[Prompt]: Report each line below that contains the string "screenshot", matching case exactly.

[Material provided]:

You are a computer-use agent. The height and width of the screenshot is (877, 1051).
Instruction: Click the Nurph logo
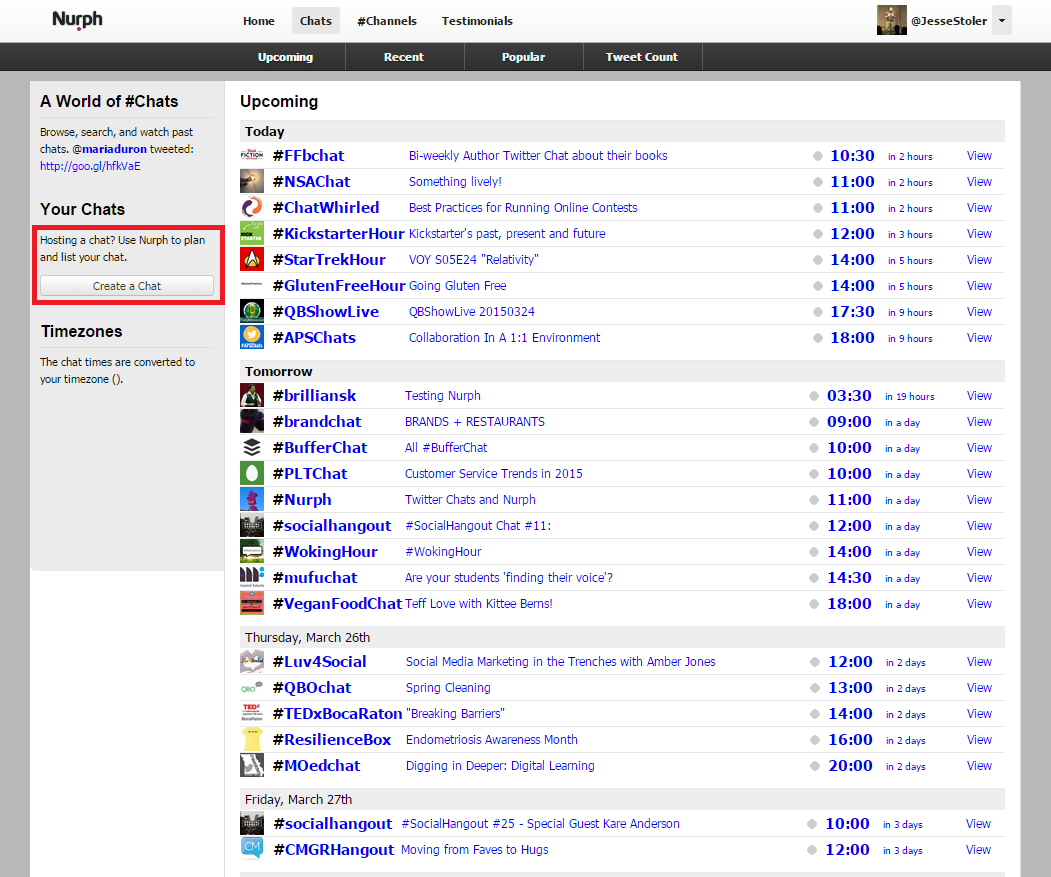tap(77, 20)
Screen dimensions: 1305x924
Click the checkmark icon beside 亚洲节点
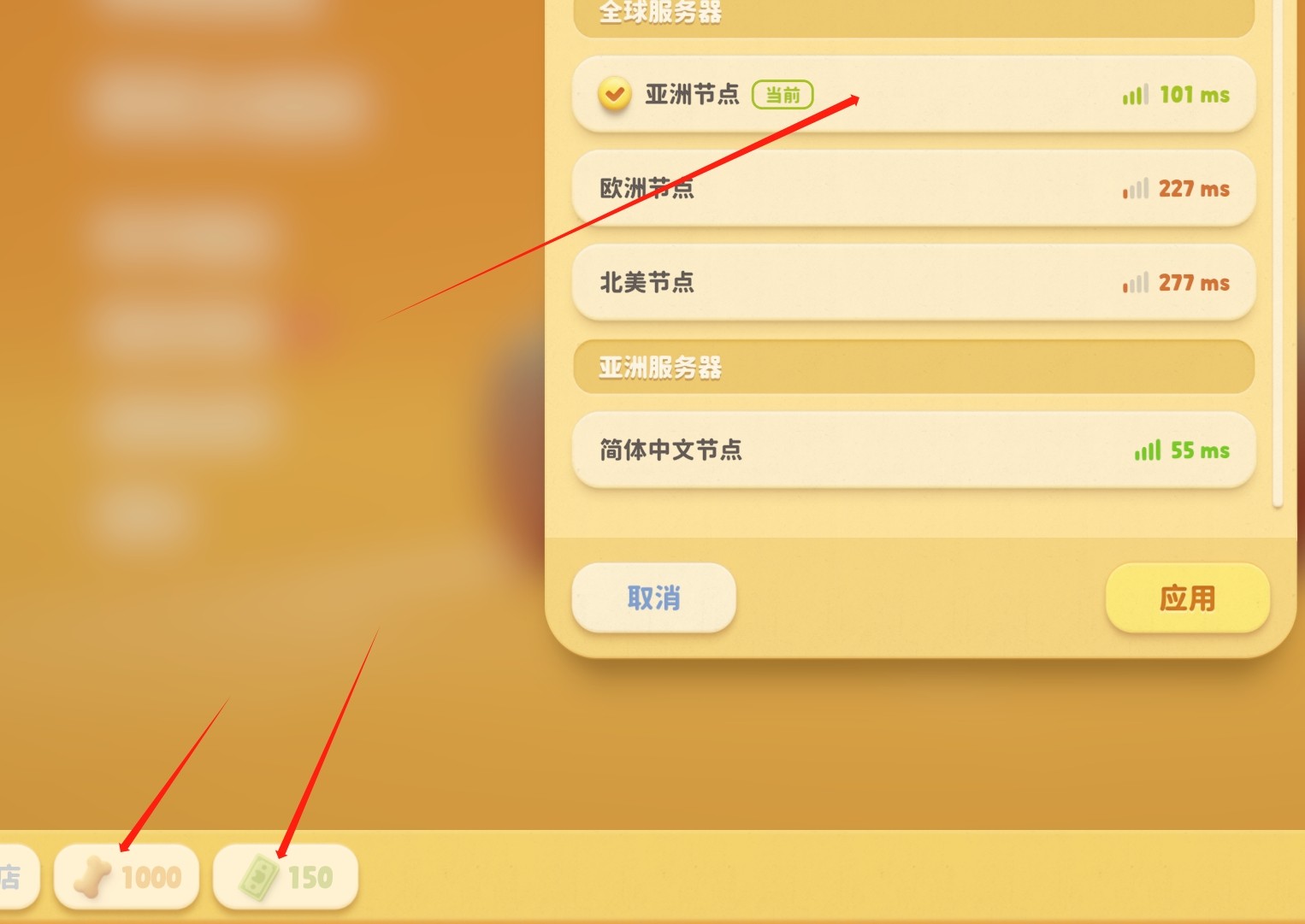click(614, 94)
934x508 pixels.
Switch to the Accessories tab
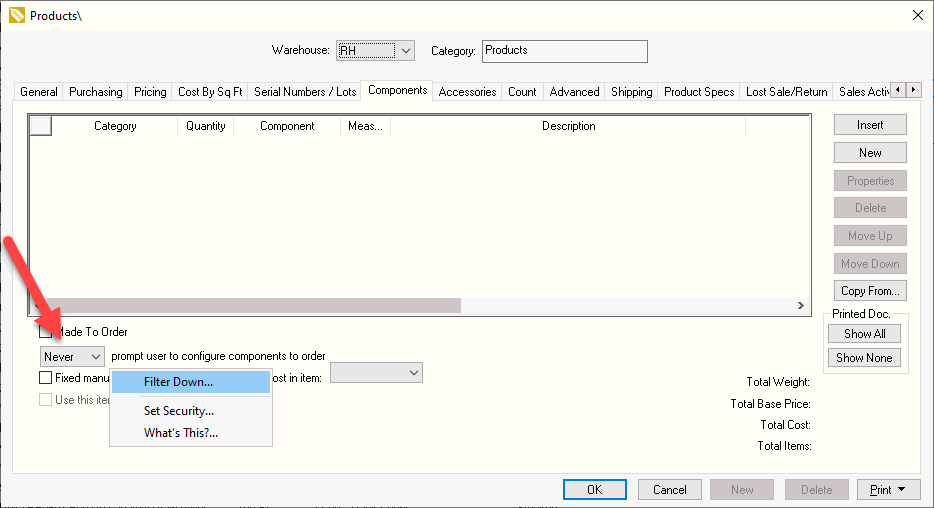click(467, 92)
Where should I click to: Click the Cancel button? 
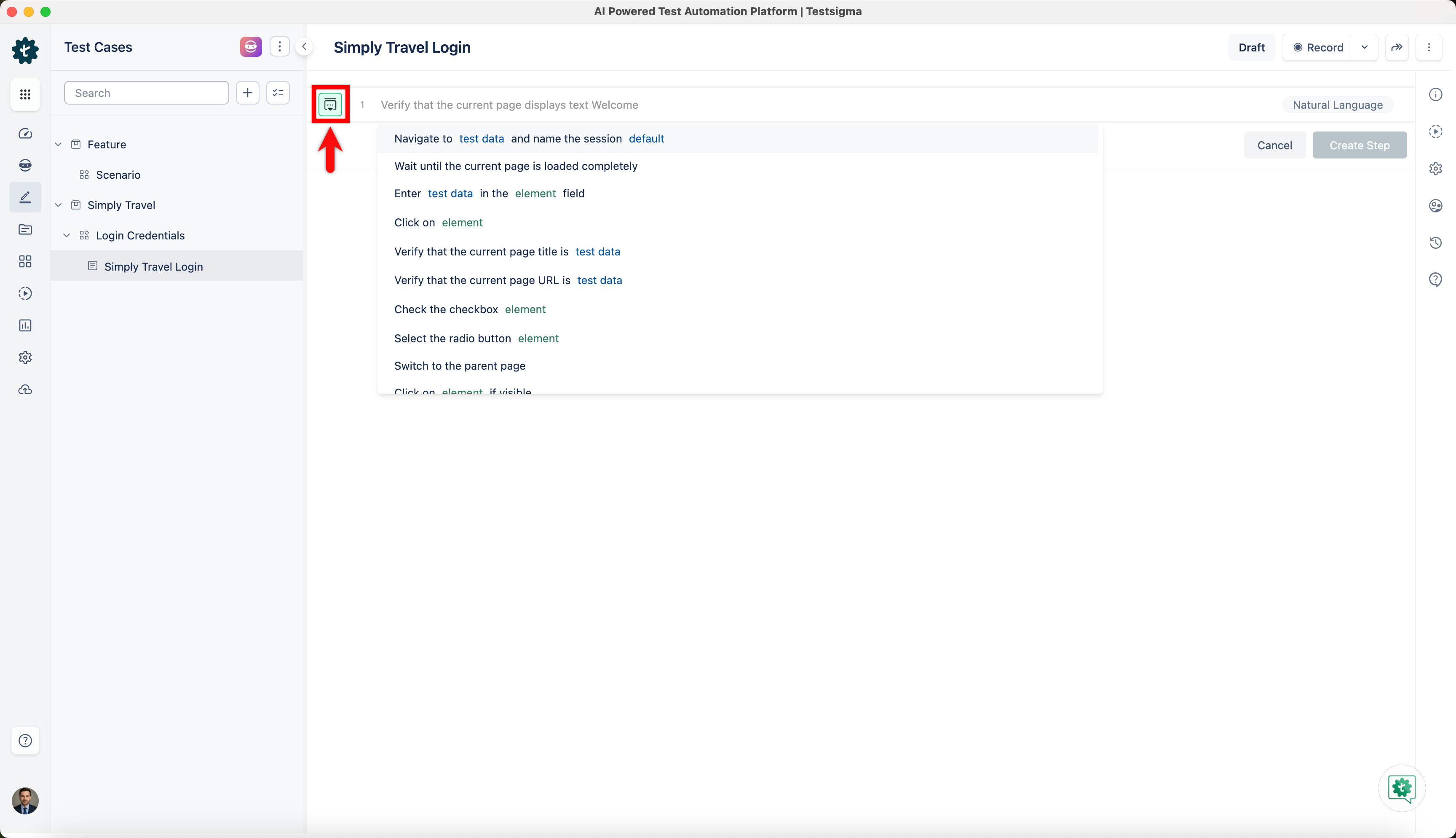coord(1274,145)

...

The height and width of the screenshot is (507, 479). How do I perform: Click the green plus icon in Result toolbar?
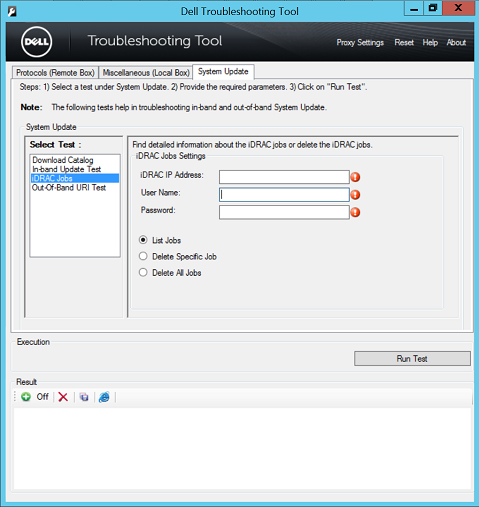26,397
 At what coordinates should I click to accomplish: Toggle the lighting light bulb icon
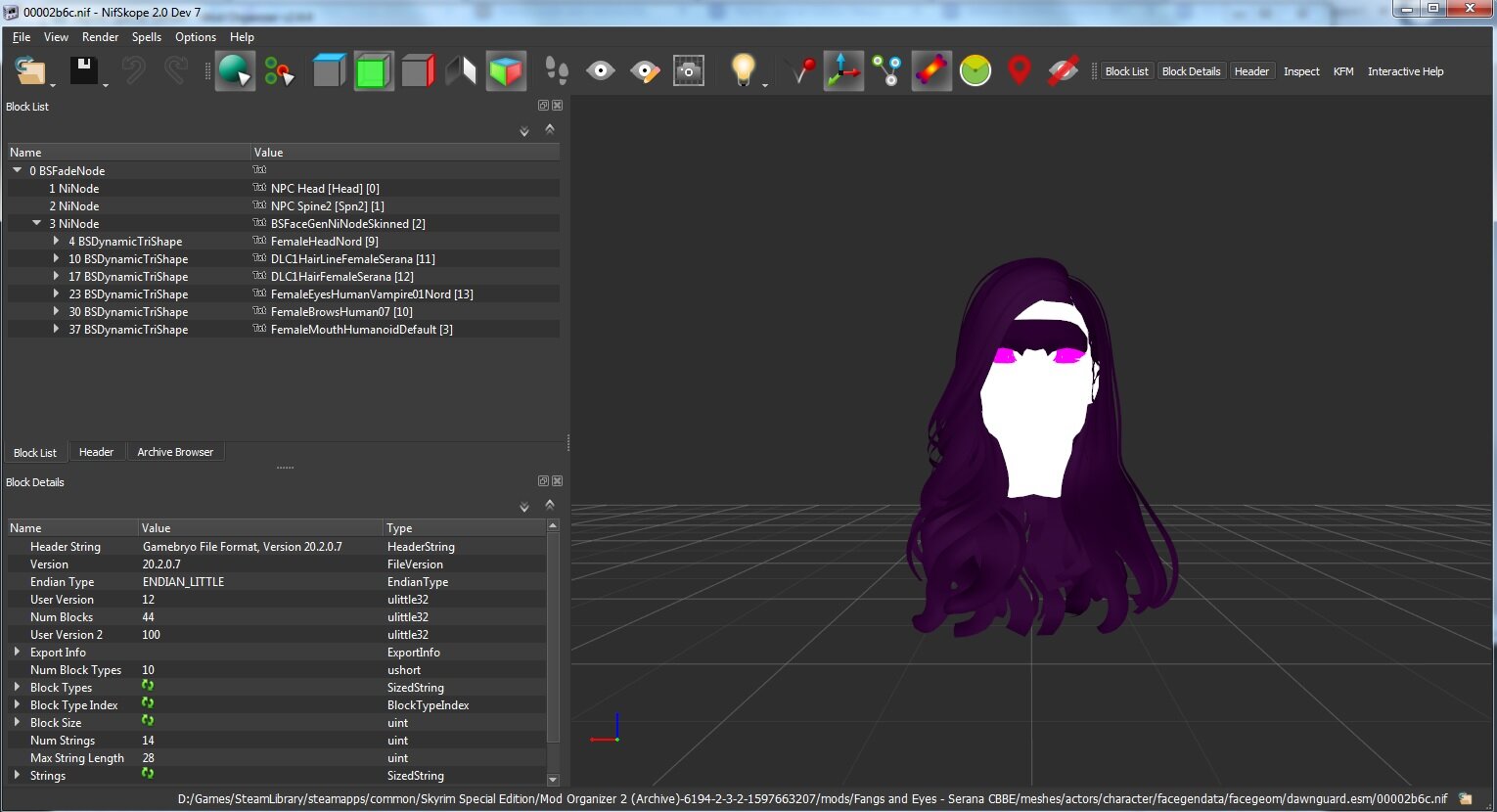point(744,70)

...

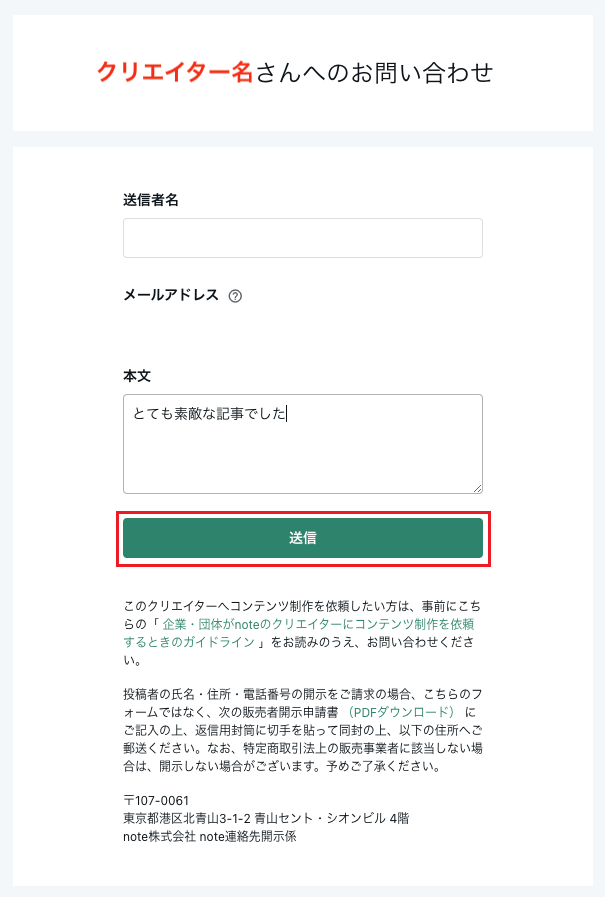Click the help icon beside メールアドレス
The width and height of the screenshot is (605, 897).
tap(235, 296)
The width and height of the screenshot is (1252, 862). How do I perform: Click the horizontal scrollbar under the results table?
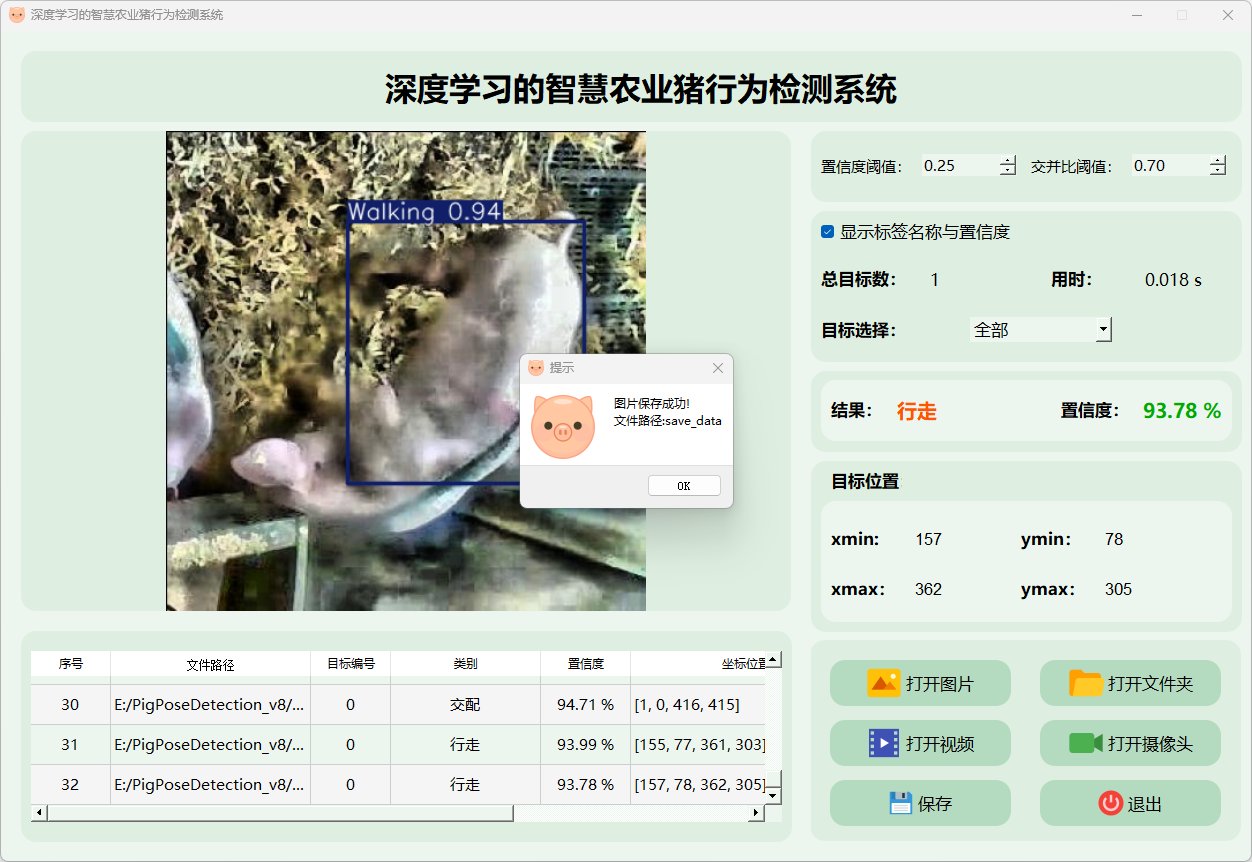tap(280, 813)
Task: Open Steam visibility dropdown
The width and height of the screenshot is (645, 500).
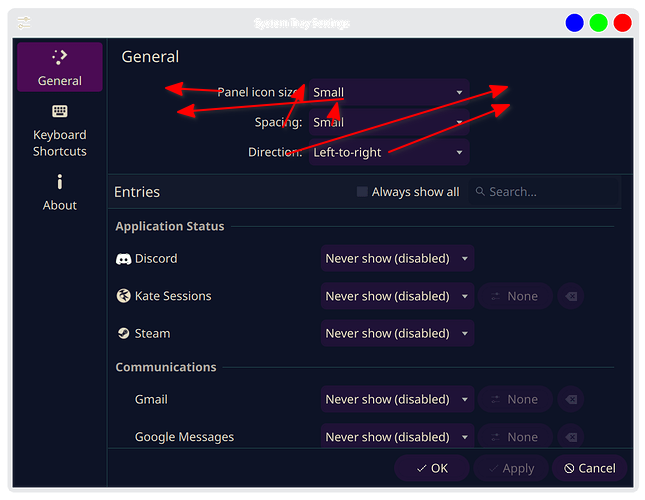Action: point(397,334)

[Expected answer]:
You are a computer-use agent. The height and width of the screenshot is (877, 1051).
The height and width of the screenshot is (507, 479). How do I perform: Click the green plus icon in Result toolbar?
The width and height of the screenshot is (605, 897).
The width and height of the screenshot is (1252, 862). How do I perform: Click the horizontal scrollbar under the results table?
The width and height of the screenshot is (645, 500).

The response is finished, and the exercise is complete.